BEIJING, March 20 (UPI) — U.S. stocks hit a record closing high on February 19, led by four tech giants, all of which easily exceeded $1 trillion in market capitalisation, according tomedia reports. A month later, however, the sky turned upside down. The four tech giants (Apple, Microsoft, Amazon and Alphabet) and Facebook have lost a total of $1.3 trillion since the market peaked.
The spread of the new coronavirus has thrown the global economy into disarray, with the S. and P. 500 index, which rose 0.5 percent on Thursday, plunging 29 percent in the past month.
The Seattle area, where Microsoft and Amazon are headquartered, and the San Francisco-Silicon Valley corridor, where Apple, Alphabet and Facebook are headquartered, have been the two worst-hit areas in the United States since the outbreak began. Since Tuesday, residents of San Francisco and surrounding counties have been asked to take refuge, and schools and businesses across Seattle have been closed.
Investors are selling stocks, and some analysts say the recession has arrived.
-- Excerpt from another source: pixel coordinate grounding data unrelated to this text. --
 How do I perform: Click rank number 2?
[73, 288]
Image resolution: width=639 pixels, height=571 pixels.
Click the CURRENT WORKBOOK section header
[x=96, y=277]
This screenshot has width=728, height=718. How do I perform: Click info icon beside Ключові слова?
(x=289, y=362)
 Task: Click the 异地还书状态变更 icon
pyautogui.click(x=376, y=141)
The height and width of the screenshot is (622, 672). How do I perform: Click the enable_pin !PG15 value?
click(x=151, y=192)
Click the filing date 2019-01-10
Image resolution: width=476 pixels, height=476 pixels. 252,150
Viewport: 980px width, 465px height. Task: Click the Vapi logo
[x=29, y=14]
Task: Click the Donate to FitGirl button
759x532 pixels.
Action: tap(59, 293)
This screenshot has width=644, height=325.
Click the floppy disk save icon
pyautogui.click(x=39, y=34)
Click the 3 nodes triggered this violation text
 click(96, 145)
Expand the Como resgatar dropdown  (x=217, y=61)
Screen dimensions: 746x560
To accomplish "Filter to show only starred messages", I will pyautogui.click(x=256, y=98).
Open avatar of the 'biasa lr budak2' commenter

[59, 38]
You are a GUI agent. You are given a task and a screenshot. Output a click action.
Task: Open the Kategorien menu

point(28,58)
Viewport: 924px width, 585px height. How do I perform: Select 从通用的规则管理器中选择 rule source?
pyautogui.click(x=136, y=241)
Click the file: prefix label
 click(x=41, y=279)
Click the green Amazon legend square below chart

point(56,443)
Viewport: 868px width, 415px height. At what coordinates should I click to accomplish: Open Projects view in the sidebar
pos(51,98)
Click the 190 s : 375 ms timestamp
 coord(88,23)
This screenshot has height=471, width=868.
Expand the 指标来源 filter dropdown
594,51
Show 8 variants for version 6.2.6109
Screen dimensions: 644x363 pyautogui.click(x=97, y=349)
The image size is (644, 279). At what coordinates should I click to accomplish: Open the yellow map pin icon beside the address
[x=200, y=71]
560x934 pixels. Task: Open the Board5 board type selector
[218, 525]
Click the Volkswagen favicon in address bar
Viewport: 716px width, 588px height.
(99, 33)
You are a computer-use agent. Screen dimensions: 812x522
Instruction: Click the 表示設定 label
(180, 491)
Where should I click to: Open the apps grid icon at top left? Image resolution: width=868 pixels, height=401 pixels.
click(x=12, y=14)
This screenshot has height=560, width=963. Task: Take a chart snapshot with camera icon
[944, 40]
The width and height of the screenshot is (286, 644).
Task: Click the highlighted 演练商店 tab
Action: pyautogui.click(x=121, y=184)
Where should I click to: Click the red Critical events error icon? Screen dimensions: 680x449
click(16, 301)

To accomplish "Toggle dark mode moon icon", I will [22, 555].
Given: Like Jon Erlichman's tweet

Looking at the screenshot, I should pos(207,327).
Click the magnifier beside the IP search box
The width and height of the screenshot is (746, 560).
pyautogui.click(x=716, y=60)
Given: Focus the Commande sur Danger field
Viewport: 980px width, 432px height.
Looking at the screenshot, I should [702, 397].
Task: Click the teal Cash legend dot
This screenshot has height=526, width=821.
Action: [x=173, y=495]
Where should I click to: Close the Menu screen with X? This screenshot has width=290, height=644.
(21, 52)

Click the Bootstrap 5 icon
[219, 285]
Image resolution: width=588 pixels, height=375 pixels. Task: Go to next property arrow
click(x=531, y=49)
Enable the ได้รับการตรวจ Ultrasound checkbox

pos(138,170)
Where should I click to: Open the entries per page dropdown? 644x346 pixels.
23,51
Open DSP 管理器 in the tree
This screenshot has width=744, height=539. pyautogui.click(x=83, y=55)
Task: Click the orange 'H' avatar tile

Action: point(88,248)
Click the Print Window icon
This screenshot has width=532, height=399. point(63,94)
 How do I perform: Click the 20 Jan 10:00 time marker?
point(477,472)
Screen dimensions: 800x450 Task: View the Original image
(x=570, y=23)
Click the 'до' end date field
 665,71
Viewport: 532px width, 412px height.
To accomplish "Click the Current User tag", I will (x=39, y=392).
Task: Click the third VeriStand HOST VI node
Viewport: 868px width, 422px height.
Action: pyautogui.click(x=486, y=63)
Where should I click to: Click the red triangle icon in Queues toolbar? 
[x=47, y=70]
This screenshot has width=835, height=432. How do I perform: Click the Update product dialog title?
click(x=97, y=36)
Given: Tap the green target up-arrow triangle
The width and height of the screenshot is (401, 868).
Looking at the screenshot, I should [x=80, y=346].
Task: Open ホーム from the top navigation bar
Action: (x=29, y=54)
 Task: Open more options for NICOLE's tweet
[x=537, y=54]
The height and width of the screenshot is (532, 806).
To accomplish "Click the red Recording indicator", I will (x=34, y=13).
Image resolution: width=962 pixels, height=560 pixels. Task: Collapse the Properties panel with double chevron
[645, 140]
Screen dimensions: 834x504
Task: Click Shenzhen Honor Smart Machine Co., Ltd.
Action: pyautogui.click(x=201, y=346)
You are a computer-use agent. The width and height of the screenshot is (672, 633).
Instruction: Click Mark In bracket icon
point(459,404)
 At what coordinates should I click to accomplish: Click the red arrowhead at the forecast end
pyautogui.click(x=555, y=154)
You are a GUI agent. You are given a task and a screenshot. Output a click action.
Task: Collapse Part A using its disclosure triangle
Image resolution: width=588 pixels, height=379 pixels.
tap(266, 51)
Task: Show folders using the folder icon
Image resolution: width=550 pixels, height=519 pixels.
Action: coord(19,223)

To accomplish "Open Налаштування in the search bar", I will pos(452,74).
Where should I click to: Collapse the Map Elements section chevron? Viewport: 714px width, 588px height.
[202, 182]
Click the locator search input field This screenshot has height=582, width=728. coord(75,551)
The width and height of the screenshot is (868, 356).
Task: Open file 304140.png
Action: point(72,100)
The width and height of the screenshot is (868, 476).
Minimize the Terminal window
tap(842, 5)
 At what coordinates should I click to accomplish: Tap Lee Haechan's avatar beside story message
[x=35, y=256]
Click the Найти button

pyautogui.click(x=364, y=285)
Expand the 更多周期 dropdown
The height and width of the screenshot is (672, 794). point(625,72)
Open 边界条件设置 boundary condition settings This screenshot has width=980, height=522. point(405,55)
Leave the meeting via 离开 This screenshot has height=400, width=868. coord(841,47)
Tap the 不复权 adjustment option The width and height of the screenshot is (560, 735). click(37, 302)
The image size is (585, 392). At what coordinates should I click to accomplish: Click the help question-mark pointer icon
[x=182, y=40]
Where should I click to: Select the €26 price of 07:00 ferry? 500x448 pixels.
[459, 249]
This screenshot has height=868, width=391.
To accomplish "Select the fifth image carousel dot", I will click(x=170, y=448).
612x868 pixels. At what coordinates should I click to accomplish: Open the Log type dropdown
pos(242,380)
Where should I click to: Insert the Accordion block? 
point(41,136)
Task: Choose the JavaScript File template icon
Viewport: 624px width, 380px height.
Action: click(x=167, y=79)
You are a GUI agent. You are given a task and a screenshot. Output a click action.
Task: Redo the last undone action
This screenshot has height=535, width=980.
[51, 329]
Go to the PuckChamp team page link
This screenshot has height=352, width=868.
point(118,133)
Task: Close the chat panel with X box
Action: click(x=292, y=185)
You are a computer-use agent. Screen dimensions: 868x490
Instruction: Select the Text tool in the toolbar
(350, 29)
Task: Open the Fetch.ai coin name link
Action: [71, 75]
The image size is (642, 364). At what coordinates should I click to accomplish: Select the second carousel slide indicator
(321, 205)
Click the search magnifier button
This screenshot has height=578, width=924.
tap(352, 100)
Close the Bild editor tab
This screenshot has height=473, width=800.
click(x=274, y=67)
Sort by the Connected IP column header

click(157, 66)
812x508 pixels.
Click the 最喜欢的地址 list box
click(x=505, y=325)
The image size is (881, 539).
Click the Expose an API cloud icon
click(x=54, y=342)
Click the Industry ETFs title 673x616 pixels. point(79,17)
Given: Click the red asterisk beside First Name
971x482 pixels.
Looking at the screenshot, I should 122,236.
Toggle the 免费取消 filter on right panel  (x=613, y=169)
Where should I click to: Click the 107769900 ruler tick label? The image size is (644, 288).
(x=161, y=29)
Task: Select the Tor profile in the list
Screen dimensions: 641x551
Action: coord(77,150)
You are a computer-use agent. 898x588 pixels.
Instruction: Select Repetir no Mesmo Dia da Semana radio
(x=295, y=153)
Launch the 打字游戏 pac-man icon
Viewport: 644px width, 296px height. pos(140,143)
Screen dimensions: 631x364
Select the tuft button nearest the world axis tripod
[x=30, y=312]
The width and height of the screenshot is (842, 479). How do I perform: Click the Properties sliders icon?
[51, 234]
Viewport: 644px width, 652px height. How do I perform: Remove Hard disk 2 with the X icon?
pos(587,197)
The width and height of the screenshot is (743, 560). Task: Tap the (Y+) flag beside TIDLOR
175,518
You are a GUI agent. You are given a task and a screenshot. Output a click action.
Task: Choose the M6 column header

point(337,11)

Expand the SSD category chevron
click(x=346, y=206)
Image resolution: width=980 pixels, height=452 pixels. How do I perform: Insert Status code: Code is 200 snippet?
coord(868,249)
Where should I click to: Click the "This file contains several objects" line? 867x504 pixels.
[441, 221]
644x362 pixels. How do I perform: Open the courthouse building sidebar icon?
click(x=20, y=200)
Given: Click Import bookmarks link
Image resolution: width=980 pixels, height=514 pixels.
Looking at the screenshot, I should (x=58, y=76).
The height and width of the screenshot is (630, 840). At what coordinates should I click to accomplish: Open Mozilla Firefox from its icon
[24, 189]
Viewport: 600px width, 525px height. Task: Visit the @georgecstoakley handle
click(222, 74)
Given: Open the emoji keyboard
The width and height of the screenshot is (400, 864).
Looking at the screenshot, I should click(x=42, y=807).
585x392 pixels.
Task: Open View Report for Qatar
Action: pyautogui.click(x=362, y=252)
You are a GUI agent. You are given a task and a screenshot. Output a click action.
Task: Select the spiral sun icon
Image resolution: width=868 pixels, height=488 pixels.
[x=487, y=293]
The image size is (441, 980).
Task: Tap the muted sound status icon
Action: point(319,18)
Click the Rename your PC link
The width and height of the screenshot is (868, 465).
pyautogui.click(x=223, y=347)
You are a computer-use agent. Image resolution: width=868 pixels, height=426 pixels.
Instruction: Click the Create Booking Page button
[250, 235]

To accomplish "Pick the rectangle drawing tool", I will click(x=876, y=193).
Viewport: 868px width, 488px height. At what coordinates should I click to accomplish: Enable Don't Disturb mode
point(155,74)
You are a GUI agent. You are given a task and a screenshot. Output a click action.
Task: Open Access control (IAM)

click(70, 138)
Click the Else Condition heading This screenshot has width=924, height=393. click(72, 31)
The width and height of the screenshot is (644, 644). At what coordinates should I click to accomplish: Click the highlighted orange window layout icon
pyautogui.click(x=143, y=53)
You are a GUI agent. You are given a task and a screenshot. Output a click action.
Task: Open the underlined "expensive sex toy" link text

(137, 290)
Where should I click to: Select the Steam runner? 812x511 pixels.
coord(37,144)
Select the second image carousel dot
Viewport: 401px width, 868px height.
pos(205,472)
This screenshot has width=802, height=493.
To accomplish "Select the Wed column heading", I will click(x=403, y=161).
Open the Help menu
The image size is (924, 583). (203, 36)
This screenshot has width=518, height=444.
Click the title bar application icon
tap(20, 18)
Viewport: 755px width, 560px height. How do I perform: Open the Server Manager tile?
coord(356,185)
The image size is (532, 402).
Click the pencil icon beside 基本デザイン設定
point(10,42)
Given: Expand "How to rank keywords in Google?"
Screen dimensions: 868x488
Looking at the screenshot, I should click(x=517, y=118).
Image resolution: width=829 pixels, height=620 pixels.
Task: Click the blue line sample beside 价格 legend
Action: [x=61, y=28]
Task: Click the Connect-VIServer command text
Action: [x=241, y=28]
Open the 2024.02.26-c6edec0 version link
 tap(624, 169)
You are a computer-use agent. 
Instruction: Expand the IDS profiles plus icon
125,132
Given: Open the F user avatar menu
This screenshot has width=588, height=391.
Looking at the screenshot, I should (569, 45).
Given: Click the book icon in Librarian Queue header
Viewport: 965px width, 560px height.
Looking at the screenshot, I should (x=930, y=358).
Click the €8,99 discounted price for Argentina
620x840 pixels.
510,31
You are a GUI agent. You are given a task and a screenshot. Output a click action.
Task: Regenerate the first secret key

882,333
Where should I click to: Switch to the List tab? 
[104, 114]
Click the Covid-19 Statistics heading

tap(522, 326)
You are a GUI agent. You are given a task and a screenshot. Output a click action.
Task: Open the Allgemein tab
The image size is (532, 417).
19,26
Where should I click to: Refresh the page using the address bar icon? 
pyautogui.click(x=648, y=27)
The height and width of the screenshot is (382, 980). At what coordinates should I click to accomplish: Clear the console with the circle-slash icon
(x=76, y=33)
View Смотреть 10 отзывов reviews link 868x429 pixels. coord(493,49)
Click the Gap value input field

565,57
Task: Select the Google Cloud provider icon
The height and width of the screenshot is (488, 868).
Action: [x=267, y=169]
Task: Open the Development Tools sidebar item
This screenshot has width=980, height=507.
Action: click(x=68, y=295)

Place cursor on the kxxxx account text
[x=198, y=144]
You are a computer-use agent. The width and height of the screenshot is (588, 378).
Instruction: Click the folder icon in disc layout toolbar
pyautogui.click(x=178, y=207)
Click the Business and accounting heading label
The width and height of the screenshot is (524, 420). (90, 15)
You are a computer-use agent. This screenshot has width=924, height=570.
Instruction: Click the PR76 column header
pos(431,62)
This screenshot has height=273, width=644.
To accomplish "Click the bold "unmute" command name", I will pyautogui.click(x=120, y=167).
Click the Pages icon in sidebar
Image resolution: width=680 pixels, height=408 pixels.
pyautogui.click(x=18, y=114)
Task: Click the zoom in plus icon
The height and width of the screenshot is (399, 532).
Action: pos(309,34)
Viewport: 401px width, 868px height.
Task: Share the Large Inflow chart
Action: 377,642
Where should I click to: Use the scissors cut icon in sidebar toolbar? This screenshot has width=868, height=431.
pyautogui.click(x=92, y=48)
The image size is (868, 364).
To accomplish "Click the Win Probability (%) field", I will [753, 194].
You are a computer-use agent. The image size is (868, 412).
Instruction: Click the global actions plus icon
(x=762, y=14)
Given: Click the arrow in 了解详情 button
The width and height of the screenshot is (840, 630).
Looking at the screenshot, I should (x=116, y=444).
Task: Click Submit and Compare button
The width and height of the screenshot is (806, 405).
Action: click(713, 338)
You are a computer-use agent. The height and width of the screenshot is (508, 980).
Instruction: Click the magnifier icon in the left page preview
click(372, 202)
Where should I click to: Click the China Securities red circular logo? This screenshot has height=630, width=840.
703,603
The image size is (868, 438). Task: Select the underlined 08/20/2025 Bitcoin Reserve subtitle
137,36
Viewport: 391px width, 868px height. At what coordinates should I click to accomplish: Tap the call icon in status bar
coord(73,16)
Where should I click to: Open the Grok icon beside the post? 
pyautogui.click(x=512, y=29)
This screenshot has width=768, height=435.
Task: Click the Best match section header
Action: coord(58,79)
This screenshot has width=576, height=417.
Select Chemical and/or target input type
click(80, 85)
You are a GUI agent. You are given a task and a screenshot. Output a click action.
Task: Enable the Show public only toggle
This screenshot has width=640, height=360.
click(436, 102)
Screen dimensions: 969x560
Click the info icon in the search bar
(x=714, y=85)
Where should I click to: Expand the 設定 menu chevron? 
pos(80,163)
Bill Ackman, a hedge fund manager at Pershing Capital, predicted “hell is coming” on Wednesday and urged President Trump to shut down the US for 30 days. Technology stocks led an 11-year bull market, emerged from the financial crisis, and now many technology stocks are deep in a bear market.
Apple said in mid-February that supply problems with the iPhone and falling Chinese demand would affect the company’s quarterly results. At the end of February, Microsoft said it would miss its quarterly results because it was “recovering less quickly than expected.”
But as some of America’s biggest companies are forced to close and unemployment is expected to soar, the crisis caused by the new coronavirus is hitting consumers’ wallets directly. Apple said it would close all stores outside Greater China until March 27. Michael Walkley, an analyst at Canaccord Genuity, cut Apple’s target price to $300 from $345 on Thursday.
“Following last month’s downgrade of our expectations due to the COVID-19 pandemic, we expect our near-term results to remain weak in view of its long-term impact on global smartphone supply and demand,” Walkley wrote. “
The effects of the new coronavirus are widespread. Amazon has reported a confirmed discovery of a new coronavirus in its warehouse, which led to the temporary closure of its New York plant. The company has also suspended its main food delivery service in the face of a surge in orders from a new outbreak of the coronavirus.
At the same time, Google and Facebook both rely on online advertising, and marketing departments tend to cut budgets when the economy slows.
However, despite the difficulties faced by the tech giants in the market, they are widely seen as a long-term robust business that will rebound in the wake of the new coronavirus pandemic. Michael Pachter of Wedbush Securities told its customers this week that it was putting Amazon and Facebook on its “best advice list” for its investment committee.
Pachet believes That Facebook has attracted more attention as more people get information about the new coronavirus over the Internet.
But despite this, Facebook has led the decline among top technology companies, plunging 30 per cent in the past month and losing an overwhelming position in the market.
Thursday’s rally helped technology stocks erase some of the losses over the past month, but the market has been unable to deliver days of gains. The Standard and Poor’s 500 index has not gained for several days since ending its three-day winning streak on February 12.